=== Goal of the exercise ===
Reproduce the records, starting at the first line and ending with the line that contains "will [x=411, y=116].", with both ends included and the requests left unchanged. Add 76 to every x and y coordinate in the answers.

=== Task inputs ===
#####

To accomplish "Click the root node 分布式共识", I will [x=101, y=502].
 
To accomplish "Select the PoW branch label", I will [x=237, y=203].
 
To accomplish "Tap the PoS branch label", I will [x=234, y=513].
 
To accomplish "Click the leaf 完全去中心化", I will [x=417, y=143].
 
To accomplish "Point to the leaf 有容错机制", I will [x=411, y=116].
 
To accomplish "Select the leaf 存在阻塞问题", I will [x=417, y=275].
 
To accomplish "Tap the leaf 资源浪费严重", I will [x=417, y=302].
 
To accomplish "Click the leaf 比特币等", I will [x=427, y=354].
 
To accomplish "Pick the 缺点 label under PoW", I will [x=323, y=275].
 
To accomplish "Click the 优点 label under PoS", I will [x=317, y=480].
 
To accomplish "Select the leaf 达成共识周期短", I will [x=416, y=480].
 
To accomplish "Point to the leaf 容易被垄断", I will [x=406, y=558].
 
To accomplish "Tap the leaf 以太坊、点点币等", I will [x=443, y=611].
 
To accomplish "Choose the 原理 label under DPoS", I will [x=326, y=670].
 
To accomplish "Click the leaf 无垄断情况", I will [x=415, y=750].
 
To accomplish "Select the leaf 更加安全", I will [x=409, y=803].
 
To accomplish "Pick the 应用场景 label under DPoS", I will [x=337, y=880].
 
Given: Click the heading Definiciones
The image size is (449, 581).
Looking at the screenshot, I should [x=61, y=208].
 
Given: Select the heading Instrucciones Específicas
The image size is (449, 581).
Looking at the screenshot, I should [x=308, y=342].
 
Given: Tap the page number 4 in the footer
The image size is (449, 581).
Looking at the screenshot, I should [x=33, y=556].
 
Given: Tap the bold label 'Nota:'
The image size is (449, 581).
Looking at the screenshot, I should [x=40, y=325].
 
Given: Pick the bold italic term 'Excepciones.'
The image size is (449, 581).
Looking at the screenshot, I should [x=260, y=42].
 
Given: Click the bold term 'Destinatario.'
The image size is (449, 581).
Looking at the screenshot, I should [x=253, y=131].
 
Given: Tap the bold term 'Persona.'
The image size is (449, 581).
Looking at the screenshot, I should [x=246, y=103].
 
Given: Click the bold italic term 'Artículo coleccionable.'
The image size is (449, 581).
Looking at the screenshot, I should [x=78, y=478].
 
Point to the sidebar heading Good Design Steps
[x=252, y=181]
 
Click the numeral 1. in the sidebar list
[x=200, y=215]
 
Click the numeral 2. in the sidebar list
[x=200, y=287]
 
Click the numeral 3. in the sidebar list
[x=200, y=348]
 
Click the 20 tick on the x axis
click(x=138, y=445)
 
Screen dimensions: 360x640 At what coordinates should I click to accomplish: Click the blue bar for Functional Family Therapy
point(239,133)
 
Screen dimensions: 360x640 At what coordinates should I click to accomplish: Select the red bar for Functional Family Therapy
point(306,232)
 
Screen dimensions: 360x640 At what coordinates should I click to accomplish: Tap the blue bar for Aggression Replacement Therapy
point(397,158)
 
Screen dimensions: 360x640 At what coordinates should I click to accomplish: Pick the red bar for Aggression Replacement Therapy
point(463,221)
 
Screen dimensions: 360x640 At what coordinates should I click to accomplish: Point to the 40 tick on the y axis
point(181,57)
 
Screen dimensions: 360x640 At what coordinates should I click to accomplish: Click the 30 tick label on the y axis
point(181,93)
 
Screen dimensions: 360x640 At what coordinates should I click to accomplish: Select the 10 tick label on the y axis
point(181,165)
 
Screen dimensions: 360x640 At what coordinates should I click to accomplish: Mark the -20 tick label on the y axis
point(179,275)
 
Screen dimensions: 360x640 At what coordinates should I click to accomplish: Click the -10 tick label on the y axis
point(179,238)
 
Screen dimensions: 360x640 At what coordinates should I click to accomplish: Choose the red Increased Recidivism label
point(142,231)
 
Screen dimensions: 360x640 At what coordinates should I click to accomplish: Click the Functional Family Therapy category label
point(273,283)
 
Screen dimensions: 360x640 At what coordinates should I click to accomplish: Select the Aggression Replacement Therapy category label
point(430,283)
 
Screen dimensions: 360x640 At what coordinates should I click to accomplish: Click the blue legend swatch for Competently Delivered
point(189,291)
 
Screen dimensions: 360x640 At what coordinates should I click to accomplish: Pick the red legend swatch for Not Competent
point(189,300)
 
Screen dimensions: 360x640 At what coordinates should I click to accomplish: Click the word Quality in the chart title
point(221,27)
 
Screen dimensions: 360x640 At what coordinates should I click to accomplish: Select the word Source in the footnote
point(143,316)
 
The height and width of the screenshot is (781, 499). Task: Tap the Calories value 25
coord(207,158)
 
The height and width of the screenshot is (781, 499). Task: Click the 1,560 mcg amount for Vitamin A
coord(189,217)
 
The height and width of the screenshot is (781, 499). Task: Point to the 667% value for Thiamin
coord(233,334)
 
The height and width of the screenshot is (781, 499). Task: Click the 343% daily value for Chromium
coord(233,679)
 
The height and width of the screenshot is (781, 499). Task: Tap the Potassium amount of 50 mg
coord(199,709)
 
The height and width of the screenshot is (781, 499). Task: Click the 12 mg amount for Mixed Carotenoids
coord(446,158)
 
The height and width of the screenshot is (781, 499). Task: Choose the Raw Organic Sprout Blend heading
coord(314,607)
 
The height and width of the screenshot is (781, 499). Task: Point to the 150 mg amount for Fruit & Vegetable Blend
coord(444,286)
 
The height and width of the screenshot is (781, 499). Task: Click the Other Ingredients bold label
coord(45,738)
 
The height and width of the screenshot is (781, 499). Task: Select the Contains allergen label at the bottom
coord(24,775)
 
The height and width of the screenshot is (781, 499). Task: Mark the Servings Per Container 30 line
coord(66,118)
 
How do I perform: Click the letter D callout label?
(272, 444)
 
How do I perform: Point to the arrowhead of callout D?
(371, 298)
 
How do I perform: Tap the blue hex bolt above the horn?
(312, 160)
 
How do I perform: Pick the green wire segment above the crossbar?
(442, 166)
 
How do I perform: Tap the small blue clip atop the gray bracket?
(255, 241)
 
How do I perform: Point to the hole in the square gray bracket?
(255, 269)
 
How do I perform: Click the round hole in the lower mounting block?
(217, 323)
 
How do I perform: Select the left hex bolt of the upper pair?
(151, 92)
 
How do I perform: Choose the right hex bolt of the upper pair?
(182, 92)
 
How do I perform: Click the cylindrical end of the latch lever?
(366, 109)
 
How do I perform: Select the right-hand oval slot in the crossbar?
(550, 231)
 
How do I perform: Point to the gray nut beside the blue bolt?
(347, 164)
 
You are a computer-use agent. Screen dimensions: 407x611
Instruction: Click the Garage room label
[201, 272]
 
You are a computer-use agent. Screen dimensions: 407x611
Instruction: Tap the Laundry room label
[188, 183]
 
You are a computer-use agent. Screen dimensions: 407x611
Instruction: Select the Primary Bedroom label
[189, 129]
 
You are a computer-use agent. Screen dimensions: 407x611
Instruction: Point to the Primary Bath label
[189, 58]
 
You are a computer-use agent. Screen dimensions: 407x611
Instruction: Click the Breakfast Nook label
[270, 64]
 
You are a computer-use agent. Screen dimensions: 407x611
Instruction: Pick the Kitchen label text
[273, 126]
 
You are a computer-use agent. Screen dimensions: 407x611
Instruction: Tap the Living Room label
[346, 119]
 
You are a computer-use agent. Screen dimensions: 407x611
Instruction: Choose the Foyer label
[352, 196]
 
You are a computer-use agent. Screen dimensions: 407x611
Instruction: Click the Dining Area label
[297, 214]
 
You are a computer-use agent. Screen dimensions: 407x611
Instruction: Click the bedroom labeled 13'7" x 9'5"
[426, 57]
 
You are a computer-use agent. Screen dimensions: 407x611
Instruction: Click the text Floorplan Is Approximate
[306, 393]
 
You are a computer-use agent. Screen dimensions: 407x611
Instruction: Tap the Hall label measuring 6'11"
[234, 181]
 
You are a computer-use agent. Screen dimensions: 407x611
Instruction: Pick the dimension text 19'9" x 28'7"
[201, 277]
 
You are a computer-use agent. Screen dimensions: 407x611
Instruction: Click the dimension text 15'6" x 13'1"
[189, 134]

#####

=== Answer below ===
To accomplish "Click the root node 分布式共识", I will [x=177, y=578].
 
To accomplish "Select the PoW branch label", I will [x=313, y=279].
 
To accomplish "Tap the PoS branch label", I will [x=310, y=589].
 
To accomplish "Click the leaf 完全去中心化", I will [x=493, y=219].
 
To accomplish "Point to the leaf 有容错机制", I will [x=487, y=192].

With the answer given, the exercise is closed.